**PASSAGE SHOWN**
-- begin --

Segue Software, Inc.
201 Spring Street
Lexington, Massachusetts 02421

  Re:     Registration Statement on Form S-8
          ----------------------------------

Ladies and Gentlemen:

     This opinion is furnished in connection with the registration, pursuant to
the Securities Act of 1933, as amended (the "Act"), of 250,000 shares of common
stock, par value $.01 per share (the "Shares"), of Segue Software, Inc., a
Delaware corporation (the "Company").

     In connection with rendering this opinion, we have examined the Amended &
Restated Certificate of Incorporation and By-Laws of the Company; such records
of the corporate proceedings of the Company as we deemed material; a
registration statement on Form S-8 under the Act relating to the Shares (the
"Registration Statement") and the prospectus contained therein (the
"Prospectus"); and such other certificates, receipts, records and documents as
we considered necessary for the purposes of this opinion. In our examination, we
have assumed the genuineness of all signatures, the legal capacity of natural
persons, the authenticity of all documents submitted to us as certified,
photostatic or facsimile copies, the authenticity of the originals of such
copies and the authenticity of telephonic confirmations of public officials and
others. As to facts material to our opinion, we have relied upon certificates or
telephonic confirmations of public officials and certificates, documents,
statements and other information of the Company or representatives or officers
thereof.

-- end --

**DATASET EXCERPT**

-- begin --

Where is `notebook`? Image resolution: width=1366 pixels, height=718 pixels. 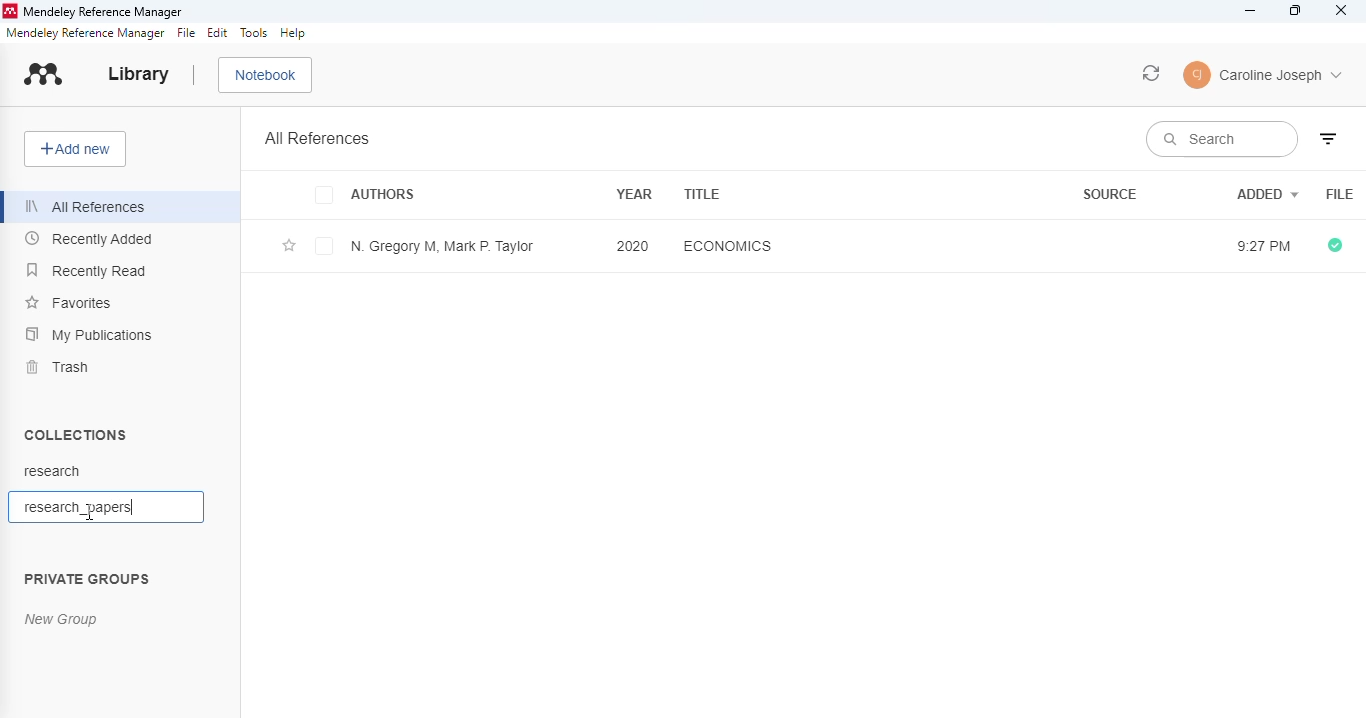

-- end --

**PROBLEMS TO WORK ON**
1. Answer these questions about the opinion letter.
(a) How many shares of common stock are being registered?
(b) In which state is the Company incorporated?
(c) On what form is the registration statement filed?
2. Resume the opinion letter on the Segue Software share registration from the point where it stops.
The listing above is separate material and has no connection to the opinion letter.

**EXPECTED ANSWERS**
1.
(a) 250,000 shares
(b) Delaware
(c) Form S-8

2.
     We are attorneys admitted to practice in the Commonwealth of Massachusetts.
We express no opinion concerning the laws of any jurisdictions other than the
laws of the United States of America, the Commonwealth of Massachusetts and the
General Corporation Law of the State of Delaware.

     Based upon the foregoing, we are of the opinion that when the Shares have
been issued and paid for in accordance with the terms of the Prospectus, the
Shares will be legally issued, fully paid and nonassessable shares of common
stock, par value $.01 per share, of the Company.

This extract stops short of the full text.